Sleeping vs. Yielding

According to the BOL, the recommended way of yielding to other workers in SQLCLR is to call System.Thread.Sleep(0). Long before Yukon shipped, I had a conversation with a coworker who was responsible for knowing something about SQLCLR, and I asked how the SQLCLR folks had handled Windows’ problem with Sleep() not actually yielding. His face went blank, so I then asked if he knew of the well-documented problems with people using Sleep(0) to yield to other threads in Windows. Windows OS team member Raymond Chen puts it pretty succinctly here, but I’ll try to summarize it for those who haven’t written many multi-threaded Windows apps.

Windows schedules threads according to priority. Naturally, higher priority threads win out over lower ones. Although calling Sleep(0) yields the remainder of the caller’s quantum and allows other threads of the same priority to run, it does not necessarily allow lower priority threads to run. If a thread has a high-enough priority, it can prevent all other user threads on the system from running, even if it frequently calls Sleep(0).

If you think of each priority level as its own scheduling queue, this makes perfect sense. Sleep(0) merely gives up the remainder of a thread’s quantum and puts it back in line for scheduling. If a high priority thread is the only thread at its particular priority, it merely moves to the back of its own queue. If no one else is in line, it is scheduled again immediately since its priority level trumps that of lower priority threads. In that sense, Sleep(0) can be completely ineffective as a yielding mechanism.

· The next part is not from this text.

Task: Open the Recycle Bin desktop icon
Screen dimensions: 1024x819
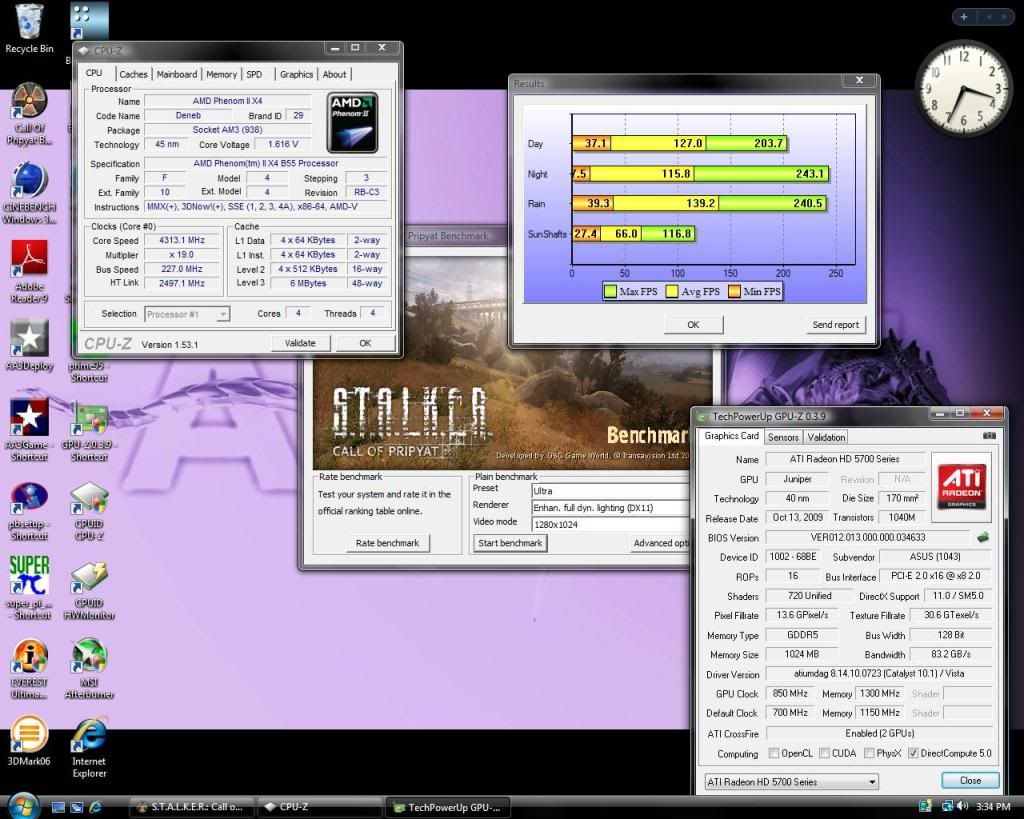Action: 29,22
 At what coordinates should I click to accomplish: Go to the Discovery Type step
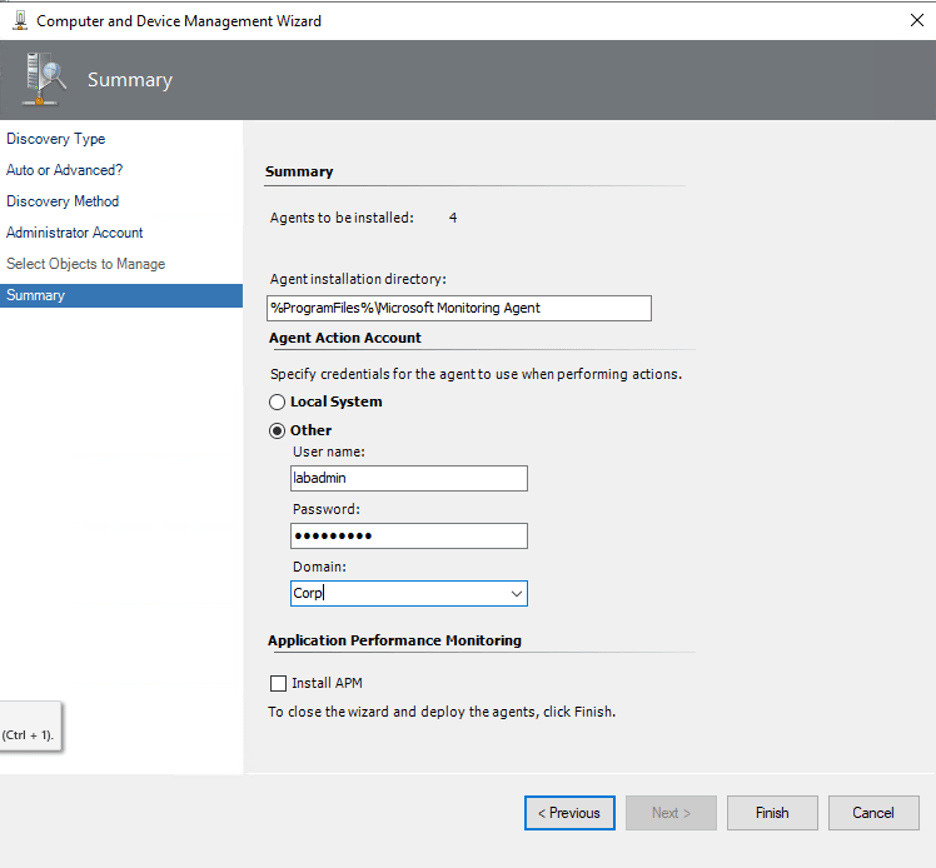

So, I asked my coworker whether he was aware of this. He was a nonprogrammer, but I thought he might know about it given his SQLCLR interest. I pointed out that if SQLOS supported distinct worker priorities (UMS didn’t), they would had to have provided for this scenario (or advised people to use a different yield mechanism). I got another blank stare, so I then asked if he knew whether the SQLOS guys had implemented worker priorities yet or whether they planned to. I asked because the Sleep(0) issue can’t occur if your scheduler doesn’t support distinct worker priorities (or it handles sleeping for 0 time inefficiently). SQLOS didn’t support worker priorities at the time and still doesn’t, but he didn’t know that, so he again had a blank look on his face. I was beginning to wonder whether he knew what a scheduling priority was and why it was important, so I tried to explain it to him. But, I could see his eyes glaze over as I began to talk, and I could see that that was irritating him, so I threw up my hands and gave up on getting through to him.

The moral of the story is this: calling System.Thread.Sleep(0) is the recommended way to yield to another worker in SQLCLR because SQLOS doesn’t have to worry with managing workers of different priorities. No worker is any more entitled than any other to run, therefore, giving up the remainder of your quantum sends you to the back of a line shared by all workers. If anyone has pending work requests, you will yield to them.

I should point out that, in order to deal with the thread starvation scenario I described above, Windows Server 2003 changed the behavior of Sleep(0) to yield to lower-priority threads. This doesn’t work the same on all releases of Windows, though, so you probably shouldn’t yet rely on it in Windows applications you develop. The old workaround of sleeping for a non-zero time (e.g., Sleep(1)) or calling SwitchToThread() still works. Again, this doesn’t affect SQLCLR apps because SQLOS handles SQL Server’s scheduling, and it doesn’t support distinct worker priorities. Developers of others types of apps (including regular managed code apps), however, still have to be mindful of the potential pitfalls of Sleep(0).